- Aim of the task
Can you reproduce every one of the records below, line for line and with no changes?

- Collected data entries

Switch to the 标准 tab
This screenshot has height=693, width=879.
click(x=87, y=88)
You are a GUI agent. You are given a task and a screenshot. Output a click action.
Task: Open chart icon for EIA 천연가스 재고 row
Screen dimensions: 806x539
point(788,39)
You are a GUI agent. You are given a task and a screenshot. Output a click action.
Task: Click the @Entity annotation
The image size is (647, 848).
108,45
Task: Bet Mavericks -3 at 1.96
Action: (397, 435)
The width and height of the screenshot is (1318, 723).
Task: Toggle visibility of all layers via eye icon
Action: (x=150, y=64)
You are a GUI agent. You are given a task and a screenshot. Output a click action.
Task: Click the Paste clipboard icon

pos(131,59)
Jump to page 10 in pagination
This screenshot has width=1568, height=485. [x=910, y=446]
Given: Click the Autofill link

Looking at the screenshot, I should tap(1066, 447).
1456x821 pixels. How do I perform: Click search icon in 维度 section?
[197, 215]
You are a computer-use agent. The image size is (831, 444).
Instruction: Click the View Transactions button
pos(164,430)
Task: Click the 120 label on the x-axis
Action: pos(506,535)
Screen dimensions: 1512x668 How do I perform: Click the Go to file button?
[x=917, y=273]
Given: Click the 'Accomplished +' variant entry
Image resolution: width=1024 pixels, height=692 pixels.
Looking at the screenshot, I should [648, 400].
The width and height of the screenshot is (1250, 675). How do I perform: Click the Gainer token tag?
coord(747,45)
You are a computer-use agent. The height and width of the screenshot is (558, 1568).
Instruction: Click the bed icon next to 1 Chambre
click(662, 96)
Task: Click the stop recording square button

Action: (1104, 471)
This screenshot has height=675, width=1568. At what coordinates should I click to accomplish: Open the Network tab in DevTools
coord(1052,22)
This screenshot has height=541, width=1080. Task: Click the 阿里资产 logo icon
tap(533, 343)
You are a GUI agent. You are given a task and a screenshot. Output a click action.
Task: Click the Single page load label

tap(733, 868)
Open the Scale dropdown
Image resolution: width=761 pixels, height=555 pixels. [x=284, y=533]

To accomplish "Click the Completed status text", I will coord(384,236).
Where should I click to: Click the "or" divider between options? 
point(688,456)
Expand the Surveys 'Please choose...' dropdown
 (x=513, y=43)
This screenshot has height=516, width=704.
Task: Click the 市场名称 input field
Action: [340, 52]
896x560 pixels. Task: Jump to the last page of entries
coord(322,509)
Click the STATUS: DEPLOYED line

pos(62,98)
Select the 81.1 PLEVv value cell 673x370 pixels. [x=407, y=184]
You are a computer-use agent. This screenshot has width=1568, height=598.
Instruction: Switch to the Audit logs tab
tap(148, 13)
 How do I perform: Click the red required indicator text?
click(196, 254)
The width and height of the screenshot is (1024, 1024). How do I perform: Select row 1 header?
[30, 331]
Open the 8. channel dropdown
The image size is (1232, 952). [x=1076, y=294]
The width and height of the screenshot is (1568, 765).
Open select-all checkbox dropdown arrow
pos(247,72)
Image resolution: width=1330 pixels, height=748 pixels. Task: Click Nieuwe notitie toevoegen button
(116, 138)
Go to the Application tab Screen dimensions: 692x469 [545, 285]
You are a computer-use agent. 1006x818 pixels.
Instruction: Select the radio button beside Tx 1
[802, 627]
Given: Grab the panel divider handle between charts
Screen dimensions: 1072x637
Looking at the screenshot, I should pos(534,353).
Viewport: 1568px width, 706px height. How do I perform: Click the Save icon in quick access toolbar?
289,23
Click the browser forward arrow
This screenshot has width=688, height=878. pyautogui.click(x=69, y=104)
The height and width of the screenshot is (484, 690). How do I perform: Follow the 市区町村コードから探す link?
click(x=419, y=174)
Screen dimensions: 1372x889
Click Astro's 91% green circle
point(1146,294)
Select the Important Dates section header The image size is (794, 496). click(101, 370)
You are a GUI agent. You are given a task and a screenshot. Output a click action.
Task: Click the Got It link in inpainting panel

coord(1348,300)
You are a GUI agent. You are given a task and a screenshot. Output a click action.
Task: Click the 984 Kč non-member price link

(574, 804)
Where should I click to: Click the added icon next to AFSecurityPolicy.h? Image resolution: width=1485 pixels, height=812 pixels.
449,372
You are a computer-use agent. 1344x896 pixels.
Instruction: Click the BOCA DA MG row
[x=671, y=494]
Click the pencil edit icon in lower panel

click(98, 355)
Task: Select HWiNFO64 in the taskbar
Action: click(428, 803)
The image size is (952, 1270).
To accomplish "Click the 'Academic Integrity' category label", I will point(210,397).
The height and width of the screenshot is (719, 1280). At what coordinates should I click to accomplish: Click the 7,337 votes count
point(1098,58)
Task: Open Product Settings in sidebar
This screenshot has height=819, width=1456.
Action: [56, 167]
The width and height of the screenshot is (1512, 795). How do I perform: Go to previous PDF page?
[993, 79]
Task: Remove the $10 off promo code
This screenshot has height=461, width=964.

- Result
Switch to the 标准 tab
This screenshot has height=693, width=879.
click(x=87, y=88)
You are a GUI agent. You are given a task and a screenshot. Output a click action.
Task: Open chart icon for EIA 천연가스 재고 row
Screen dimensions: 806x539
point(788,39)
You are a GUI agent. You are given a task and a screenshot. Output a click action.
Task: Click the @Entity annotation
The image size is (647, 848).
108,45
Task: Bet Mavericks -3 at 1.96
Action: (397, 435)
The width and height of the screenshot is (1318, 723).
Task: Toggle visibility of all layers via eye icon
Action: (x=150, y=64)
You are a GUI agent. You are given a task and a screenshot. Output a click action.
Task: Click the Paste clipboard icon

pos(131,59)
Jump to page 10 in pagination
This screenshot has width=1568, height=485. [x=910, y=446]
Given: Click the Autofill link

Looking at the screenshot, I should tap(1066, 447).
1456x821 pixels. How do I perform: Click search icon in 维度 section?
[197, 215]
You are a computer-use agent. The image size is (831, 444).
Instruction: Click the View Transactions button
pos(164,430)
Task: Click the 120 label on the x-axis
Action: pos(506,535)
Screen dimensions: 1512x668 How do I perform: Click the Go to file button?
[x=917, y=273]
Given: Click the 'Accomplished +' variant entry
Image resolution: width=1024 pixels, height=692 pixels.
Looking at the screenshot, I should [648, 400].
The width and height of the screenshot is (1250, 675). How do I perform: Click the Gainer token tag?
coord(747,45)
You are a computer-use agent. The height and width of the screenshot is (558, 1568).
Instruction: Click the bed icon next to 1 Chambre
click(662, 96)
Task: Click the stop recording square button

Action: (1104, 471)
This screenshot has height=675, width=1568. At what coordinates should I click to accomplish: Open the Network tab in DevTools
coord(1052,22)
This screenshot has height=541, width=1080. Task: Click the 阿里资产 logo icon
tap(533, 343)
You are a GUI agent. You are given a task and a screenshot. Output a click action.
Task: Click the Single page load label

tap(733, 868)
Open the Scale dropdown
Image resolution: width=761 pixels, height=555 pixels. [x=284, y=533]

To accomplish "Click the Completed status text", I will coord(384,236).
Where should I click to: Click the "or" divider between options? 
point(688,456)
Expand the Surveys 'Please choose...' dropdown
 (x=513, y=43)
This screenshot has height=516, width=704.
Task: Click the 市场名称 input field
Action: [340, 52]
896x560 pixels. Task: Jump to the last page of entries
coord(322,509)
Click the STATUS: DEPLOYED line

pos(62,98)
Select the 81.1 PLEVv value cell 673x370 pixels. [x=407, y=184]
You are a computer-use agent. This screenshot has width=1568, height=598.
Instruction: Switch to the Audit logs tab
tap(148, 13)
 How do I perform: Click the red required indicator text?
click(196, 254)
The width and height of the screenshot is (1024, 1024). How do I perform: Select row 1 header?
[30, 331]
Open the 8. channel dropdown
The image size is (1232, 952). [x=1076, y=294]
The width and height of the screenshot is (1568, 765).
Open select-all checkbox dropdown arrow
pos(247,72)
Image resolution: width=1330 pixels, height=748 pixels. Task: Click Nieuwe notitie toevoegen button
(116, 138)
Go to the Application tab Screen dimensions: 692x469 [545, 285]
You are a computer-use agent. 1006x818 pixels.
Instruction: Select the radio button beside Tx 1
[802, 627]
Given: Grab the panel divider handle between charts
Screen dimensions: 1072x637
Looking at the screenshot, I should pos(534,353).
Viewport: 1568px width, 706px height. How do I perform: Click the Save icon in quick access toolbar?
289,23
Click the browser forward arrow
This screenshot has width=688, height=878. pyautogui.click(x=69, y=104)
The height and width of the screenshot is (484, 690). How do I perform: Follow the 市区町村コードから探す link?
click(x=419, y=174)
Screen dimensions: 1372x889
Click Astro's 91% green circle
point(1146,294)
Select the Important Dates section header The image size is (794, 496). click(101, 370)
You are a GUI agent. You are given a task and a screenshot. Output a click action.
Task: Click the Got It link in inpainting panel

coord(1348,300)
You are a GUI agent. You are given a task and a screenshot. Output a click action.
Task: Click the 984 Kč non-member price link

(574, 804)
Where should I click to: Click the added icon next to AFSecurityPolicy.h? Image resolution: width=1485 pixels, height=812 pixels.
449,372
You are a computer-use agent. 1344x896 pixels.
Instruction: Click the BOCA DA MG row
[x=671, y=494]
Click the pencil edit icon in lower panel

click(98, 355)
Task: Select HWiNFO64 in the taskbar
Action: click(428, 803)
The image size is (952, 1270).
To accomplish "Click the 'Academic Integrity' category label", I will point(210,397).
The height and width of the screenshot is (719, 1280). At what coordinates should I click to accomplish: Click the 7,337 votes count
point(1098,58)
Task: Open Product Settings in sidebar
This screenshot has height=819, width=1456.
Action: [56, 167]
The width and height of the screenshot is (1512, 795). How do I perform: Go to previous PDF page?
[993, 79]
Task: Remove the $10 off promo code
This screenshot has height=461, width=964.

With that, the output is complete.